Member of the Chamber of Deputies
- In office 15 May 1973 – 21 September 1973

Governor of Talca Province
- In office 1 July 1971 – 3 November 1972

Personal details
- Born: 17 June 1937 Santiago, Chile
- Died: 4 August 1999 (aged 62) Talca, Chile
- Political party: Socialist Party of Chile
- Spouse: Eliana Gutiérrez
- Children: Four
- Occupation: Politician

= Guillermo Muñoz Zúñiga =

Chilean politician

Guillermo Muñoz Zúñiga (17 June 1937 – 4 August 1999) was a Chilean accountant and Socialist Party politician.

He served as Deputy for the 12th Departmental District (Talca, Lontué and Curepto) in 1973 and as Governor (Intendente) of Talca Province from 1971 to 1972.

==Biography==
He was the son of Julio Muñoz Muñoz and Guillermina Zúñiga Rivera. He married Eliana Gutiérrez Pérez, with whom he had four children.

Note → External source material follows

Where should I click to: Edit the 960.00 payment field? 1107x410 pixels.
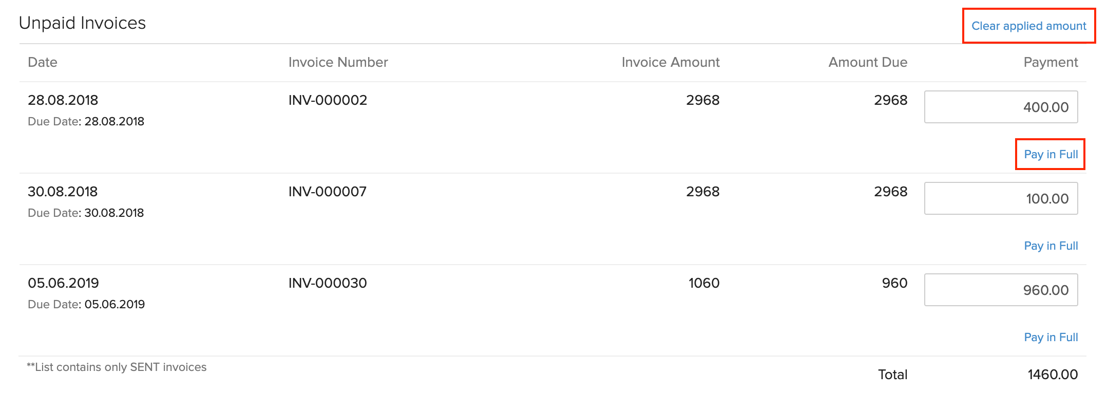coord(1001,290)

He studied at the Instituto Superior de Comercio of Talca, where he obtained the degree of accountant. In 1957, he presided over the General Student Center, and between 1956 and 1958 he was a leader of the Student Federation of Talca.

He joined the Socialist Youth (JS) in 1958. That year, he held the positions of branch leader and sectional secretary in Talca. Later, between 1963 and 1969, he served as sectional secretary in Molina, and between 1965 and 1971, he was regional secretary for Talca. In 1965, he served as finance secretary of the Departmental Council of Lontué and Molina, and collaborated with the Central Única de Trabajadores (CUT).

As a collaborator of the Popular Unity government, on 1 July 1971 he was appointed Governor (Intendente) of the province of Talca, a position he held until 3 November 1972.

In 1973, he was elected Deputy for the 12th Departmental District of Lontué, Curepto, and Talca. His term was interrupted by the coup d’état of 11 September 1973.

In 1980, during the military dictatorship, he was detained after being accused of belonging to an alleged “extremist group” in Talca. He managed to leave for Spain in 1983 thanks to the efforts of Spanish authorities and the intervention of the Socialist deputy Txiki Benegas.